[start Given passage]

More articles from Soundings in Eurozine; Soundings’ website

Syn og Segn (Norway) 4/2017

A dossier in Syn og Segn on the Sami nation, with its ancient culture and growing political self-awareness, is fascinating both for its insights and its contradictions. ‘Belonging’ is a difficult issue, mainly as definitions of true Sami-dom vary, as do languages and national affiliations. Although the total population numbers only up to 100,000, the Sápmi – the Sami territory – covers a huge space stretching through Norway, Sweden, Finland and Russia.

Sami are, in the main, modern Europeans. In interview, writer Sigbjørn Skåden insists that, nowadays, it’s fine to be a Sami on your own terms, even for those who used to be outsiders: ‘hip-hop Sami and homosexual Sami and those who can’t speak any Sami language’. Nonetheless, it is still part of the national narrative that Sami roots go deep into an ancient culture of nomadic reindeer herders, hunters and craftspeople.

Five writers deal with the state of the Sami nation today. Topics include the Sami parliament and its electorate, the influence of local councils, environmental issues, the iconography expressed in clothing and old customs, and the reconfiguring of an orally transmitted culture into modern media. The concept of ‘decolonization’ crops up everywhere: native peoples freeing themselves from agencies that separate them from the traditions they were born into.

Identity and citizenship: An interview with the musician Mona Ibrahim Ahmed illustrates how embracing a new culture can profoundly change your sense of identity. Ahmed, who grew up in Norway, speaks of how, in her late teens, she decided to follow her instincts and distance herself from her Somali origins. Despite pressure from her family, she abandoned its Muslim traditions for the mainstream culture, which gave her freedom to speak, act and dress as it suited her. But her application for Norwegian citizenship was rejected after four years of inexplicable official headshaking over her inability to define her exact origins in nomadic Somali clans: ‘I feel I have no human rights any more’.

[end Given passage]

▶ Requirements:
• a. For each statement, say yes or no according to the Syn og Segn review, and quote the words of the review that decide it. (i) The total Sami population numbers up to 100,000. (ii) Five writers deal with the state of the Sami nation today. (iii) Ahmed's application for Norwegian citizenship was approved after four years.
• b. Reproduce word for word the part of the Syn og Segn review that begins at the words "Sami are, in" and stops after "were born into.".
• c. According to the Syn og Segn review, which countries does the Sápmi stretch through?
The listing has nothing to do with the Syn og Segn review.

[start Recorded data]

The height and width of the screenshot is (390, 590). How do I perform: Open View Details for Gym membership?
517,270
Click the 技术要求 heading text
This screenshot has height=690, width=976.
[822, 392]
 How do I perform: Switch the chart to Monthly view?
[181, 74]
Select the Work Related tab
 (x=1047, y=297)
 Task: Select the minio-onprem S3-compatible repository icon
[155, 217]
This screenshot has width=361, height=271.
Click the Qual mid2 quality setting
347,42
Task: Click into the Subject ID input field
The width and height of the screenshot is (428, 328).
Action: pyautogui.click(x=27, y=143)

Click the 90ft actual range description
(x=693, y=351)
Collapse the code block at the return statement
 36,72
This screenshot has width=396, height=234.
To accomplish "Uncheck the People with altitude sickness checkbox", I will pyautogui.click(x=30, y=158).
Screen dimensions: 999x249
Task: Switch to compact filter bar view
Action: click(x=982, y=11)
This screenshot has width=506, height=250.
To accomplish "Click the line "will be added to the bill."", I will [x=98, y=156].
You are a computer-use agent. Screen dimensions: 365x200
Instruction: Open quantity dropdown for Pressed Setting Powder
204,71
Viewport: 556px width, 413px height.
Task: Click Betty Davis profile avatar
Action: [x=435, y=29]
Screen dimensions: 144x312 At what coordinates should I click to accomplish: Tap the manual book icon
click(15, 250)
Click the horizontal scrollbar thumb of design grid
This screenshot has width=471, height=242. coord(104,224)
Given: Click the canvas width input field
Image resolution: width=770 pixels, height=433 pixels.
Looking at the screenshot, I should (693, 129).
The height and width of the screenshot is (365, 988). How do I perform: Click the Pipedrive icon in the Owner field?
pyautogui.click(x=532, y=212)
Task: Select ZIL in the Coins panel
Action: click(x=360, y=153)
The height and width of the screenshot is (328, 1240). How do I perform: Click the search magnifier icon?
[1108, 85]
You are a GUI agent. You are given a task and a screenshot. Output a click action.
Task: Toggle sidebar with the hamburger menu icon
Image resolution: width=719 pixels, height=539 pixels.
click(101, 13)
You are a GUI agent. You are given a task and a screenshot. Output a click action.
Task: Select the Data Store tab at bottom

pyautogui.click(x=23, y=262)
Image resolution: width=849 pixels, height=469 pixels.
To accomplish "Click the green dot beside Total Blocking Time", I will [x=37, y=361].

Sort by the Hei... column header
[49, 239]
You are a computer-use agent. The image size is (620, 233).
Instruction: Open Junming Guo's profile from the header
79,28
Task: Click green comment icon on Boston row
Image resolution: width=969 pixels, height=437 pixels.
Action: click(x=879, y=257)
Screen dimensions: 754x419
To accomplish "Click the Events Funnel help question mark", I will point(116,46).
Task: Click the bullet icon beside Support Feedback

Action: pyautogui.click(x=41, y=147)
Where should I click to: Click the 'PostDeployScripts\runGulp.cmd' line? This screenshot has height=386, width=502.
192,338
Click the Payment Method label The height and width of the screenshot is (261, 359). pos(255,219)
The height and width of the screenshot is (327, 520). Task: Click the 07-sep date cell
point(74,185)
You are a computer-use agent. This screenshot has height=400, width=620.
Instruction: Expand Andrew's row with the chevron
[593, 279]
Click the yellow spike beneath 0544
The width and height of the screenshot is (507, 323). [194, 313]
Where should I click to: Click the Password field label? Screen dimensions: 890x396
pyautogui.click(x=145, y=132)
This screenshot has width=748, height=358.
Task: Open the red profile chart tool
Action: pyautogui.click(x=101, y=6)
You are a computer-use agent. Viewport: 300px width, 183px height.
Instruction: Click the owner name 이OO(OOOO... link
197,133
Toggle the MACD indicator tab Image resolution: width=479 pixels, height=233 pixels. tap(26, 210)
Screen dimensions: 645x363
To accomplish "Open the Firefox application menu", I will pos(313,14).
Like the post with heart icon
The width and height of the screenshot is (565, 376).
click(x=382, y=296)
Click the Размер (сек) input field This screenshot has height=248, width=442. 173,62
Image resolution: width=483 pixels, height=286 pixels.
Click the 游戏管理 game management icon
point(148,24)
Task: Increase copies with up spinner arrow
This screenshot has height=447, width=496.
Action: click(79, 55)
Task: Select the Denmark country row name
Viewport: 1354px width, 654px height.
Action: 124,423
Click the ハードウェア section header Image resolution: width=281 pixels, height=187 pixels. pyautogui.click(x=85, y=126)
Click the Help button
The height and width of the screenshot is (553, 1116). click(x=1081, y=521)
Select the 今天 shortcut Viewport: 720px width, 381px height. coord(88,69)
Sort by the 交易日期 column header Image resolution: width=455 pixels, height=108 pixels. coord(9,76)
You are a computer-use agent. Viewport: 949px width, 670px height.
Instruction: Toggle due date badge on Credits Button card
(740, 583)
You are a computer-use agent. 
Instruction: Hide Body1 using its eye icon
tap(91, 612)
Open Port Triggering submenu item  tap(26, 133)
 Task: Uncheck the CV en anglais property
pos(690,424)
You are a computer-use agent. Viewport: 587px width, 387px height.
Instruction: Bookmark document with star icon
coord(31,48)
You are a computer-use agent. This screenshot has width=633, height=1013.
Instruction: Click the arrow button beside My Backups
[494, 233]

[end Recorded data]

▶ Responses in order:
• a.
(i) Yes: "the total population numbers only up to 100,000"
(ii) Yes: "Five writers deal with the state of the Sami nation today."
(iii) No: "her application for Norwegian citizenship was rejected after four years"

• b.
Sami are, in the main, modern Europeans. In interview, writer Sigbjørn Skåden insists that, nowadays, it’s fine to be a Sami on your own terms, even for those who used to be outsiders: ‘hip-hop Sami and homosexual Sami and those who can’t speak any Sami language’. Nonetheless, it is still part of the national narrative that Sami roots go deep into an ancient culture of nomadic reindeer herders, hunters and craftspeople.

Five writers deal with the state of the Sami nation today. Topics include the Sami parliament and its electorate, the influence of local councils, environmental issues, the iconography expressed in clothing and old customs, and the reconfiguring of an orally transmitted culture into modern media. The concept of ‘decolonization’ crops up everywhere: native peoples freeing themselves from agencies that separate them from the traditions they were born into.

• c. Norway, Sweden, Finland and Russia.